WORK TASK
From the entries that follow, copy each line in which "gear" appears.
____ EXERCISE DATA
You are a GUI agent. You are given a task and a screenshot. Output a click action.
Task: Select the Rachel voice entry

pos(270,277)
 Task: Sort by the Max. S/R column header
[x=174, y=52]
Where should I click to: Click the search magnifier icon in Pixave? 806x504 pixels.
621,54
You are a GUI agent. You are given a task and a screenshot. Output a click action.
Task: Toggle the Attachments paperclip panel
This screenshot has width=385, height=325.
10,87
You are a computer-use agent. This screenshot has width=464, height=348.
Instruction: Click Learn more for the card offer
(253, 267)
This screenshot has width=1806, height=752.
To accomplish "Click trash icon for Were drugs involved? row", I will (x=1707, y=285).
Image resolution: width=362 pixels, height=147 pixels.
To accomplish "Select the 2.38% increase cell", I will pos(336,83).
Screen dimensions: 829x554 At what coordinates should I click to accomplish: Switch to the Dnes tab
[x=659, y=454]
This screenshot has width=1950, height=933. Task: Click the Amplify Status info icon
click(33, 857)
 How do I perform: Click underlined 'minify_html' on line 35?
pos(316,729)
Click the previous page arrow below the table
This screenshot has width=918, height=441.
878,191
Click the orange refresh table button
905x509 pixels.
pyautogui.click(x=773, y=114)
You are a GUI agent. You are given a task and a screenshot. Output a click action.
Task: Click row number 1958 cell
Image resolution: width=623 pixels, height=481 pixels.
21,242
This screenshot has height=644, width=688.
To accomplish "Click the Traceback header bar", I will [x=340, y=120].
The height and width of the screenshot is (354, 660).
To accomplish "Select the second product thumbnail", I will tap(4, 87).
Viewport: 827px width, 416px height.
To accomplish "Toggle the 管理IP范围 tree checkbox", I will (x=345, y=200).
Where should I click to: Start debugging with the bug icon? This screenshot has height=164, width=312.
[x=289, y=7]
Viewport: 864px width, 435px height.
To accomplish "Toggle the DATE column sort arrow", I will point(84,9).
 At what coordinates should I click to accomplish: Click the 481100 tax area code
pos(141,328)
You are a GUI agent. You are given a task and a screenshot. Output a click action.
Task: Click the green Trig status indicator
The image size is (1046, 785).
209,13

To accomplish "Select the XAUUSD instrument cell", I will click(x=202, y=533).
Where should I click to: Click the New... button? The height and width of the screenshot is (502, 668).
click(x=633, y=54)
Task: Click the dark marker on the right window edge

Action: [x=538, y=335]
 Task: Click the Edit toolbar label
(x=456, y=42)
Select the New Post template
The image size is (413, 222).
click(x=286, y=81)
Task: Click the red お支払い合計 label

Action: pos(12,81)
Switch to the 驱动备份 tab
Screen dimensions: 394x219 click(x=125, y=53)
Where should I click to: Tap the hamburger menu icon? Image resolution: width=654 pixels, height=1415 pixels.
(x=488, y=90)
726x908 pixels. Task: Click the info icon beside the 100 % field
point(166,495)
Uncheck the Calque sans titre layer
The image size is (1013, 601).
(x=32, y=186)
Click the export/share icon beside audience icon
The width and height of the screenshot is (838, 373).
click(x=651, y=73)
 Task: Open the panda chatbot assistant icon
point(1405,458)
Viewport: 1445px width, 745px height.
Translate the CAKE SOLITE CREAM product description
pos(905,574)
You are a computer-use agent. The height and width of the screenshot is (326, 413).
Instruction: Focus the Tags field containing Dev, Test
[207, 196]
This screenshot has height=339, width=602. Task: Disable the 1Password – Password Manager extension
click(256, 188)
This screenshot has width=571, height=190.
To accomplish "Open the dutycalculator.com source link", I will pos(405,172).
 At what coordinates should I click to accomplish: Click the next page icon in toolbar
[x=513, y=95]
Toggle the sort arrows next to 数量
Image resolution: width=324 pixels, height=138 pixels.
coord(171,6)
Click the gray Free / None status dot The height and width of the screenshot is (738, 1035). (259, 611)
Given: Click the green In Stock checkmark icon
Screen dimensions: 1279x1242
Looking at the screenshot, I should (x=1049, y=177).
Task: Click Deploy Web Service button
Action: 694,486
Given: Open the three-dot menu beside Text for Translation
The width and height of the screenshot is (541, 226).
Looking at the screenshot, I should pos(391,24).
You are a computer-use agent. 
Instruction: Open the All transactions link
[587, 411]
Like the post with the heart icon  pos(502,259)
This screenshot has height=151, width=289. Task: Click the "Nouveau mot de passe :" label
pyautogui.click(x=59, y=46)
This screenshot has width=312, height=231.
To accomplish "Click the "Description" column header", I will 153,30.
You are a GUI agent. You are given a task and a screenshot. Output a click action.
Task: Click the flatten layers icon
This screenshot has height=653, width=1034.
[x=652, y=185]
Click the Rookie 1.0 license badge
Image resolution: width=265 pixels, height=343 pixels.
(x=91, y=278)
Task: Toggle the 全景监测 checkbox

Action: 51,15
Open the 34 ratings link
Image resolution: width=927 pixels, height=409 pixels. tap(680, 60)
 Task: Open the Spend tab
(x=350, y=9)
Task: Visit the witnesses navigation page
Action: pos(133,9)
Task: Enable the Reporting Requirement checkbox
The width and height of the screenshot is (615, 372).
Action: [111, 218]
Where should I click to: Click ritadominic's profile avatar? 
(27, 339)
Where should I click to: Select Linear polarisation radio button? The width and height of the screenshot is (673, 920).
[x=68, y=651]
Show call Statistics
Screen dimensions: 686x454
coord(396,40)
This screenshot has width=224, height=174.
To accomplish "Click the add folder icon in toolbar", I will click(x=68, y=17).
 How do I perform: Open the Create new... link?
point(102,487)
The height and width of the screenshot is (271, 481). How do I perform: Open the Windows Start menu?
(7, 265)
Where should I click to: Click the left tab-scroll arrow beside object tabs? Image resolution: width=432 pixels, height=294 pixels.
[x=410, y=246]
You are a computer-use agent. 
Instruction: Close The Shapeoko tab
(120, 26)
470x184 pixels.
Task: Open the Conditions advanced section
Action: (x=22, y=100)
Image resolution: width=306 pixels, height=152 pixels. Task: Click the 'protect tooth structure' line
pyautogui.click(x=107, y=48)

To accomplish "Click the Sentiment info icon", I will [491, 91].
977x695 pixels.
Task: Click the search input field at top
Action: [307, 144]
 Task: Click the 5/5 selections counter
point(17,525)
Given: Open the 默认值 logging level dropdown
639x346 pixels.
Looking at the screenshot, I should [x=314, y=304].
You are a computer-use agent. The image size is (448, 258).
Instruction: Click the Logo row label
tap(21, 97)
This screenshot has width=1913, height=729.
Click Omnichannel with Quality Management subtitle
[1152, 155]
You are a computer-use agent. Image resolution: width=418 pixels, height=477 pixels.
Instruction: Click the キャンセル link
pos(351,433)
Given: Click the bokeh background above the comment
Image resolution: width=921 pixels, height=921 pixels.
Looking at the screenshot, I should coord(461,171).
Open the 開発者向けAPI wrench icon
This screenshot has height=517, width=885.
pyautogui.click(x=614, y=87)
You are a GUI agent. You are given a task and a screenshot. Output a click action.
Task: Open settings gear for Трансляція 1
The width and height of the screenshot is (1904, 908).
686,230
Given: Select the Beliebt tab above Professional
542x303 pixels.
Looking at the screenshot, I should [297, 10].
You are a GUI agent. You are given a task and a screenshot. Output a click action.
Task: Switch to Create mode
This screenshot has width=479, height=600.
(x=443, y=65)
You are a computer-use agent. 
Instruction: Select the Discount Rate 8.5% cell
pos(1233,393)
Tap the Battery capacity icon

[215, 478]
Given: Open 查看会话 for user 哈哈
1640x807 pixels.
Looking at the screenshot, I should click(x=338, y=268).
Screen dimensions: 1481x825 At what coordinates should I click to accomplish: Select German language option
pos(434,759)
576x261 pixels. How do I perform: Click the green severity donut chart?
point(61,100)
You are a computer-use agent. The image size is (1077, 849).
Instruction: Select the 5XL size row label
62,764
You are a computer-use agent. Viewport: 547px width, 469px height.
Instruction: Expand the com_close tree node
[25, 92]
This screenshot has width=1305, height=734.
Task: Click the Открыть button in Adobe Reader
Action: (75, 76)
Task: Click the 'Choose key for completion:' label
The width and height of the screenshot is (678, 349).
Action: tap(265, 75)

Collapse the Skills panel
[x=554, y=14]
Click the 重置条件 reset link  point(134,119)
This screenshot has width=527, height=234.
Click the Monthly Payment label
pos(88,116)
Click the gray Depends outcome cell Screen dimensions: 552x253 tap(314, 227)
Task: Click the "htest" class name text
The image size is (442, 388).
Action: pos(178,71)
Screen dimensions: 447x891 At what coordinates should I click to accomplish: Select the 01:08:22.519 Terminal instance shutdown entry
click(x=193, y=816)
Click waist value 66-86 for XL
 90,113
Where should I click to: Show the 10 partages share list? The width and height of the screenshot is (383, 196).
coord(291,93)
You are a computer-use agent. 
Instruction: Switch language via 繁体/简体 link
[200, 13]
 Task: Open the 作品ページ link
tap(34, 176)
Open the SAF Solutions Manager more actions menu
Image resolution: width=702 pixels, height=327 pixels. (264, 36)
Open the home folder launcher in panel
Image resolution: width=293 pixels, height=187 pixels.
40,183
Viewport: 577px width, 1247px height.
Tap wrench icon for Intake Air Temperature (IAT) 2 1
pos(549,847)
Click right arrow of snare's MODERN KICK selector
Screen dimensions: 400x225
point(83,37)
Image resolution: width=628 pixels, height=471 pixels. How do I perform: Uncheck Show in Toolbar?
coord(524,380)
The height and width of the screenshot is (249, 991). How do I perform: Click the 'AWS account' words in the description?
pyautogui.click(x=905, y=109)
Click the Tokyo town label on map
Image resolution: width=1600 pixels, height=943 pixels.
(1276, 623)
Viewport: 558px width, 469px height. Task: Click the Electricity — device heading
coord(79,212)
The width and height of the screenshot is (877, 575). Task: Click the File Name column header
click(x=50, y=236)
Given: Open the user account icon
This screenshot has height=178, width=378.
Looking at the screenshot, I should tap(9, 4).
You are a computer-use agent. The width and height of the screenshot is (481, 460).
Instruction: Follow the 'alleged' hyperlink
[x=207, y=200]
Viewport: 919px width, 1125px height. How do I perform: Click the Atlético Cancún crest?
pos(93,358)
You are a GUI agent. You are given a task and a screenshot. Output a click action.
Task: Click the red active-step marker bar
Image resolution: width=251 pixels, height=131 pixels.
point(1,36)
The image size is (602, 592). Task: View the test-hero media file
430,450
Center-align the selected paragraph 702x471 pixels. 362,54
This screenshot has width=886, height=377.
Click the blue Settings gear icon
________
SOLVED PROBLEM
Task: Open settings gear for Трансляція 1
Click the blue Settings gear icon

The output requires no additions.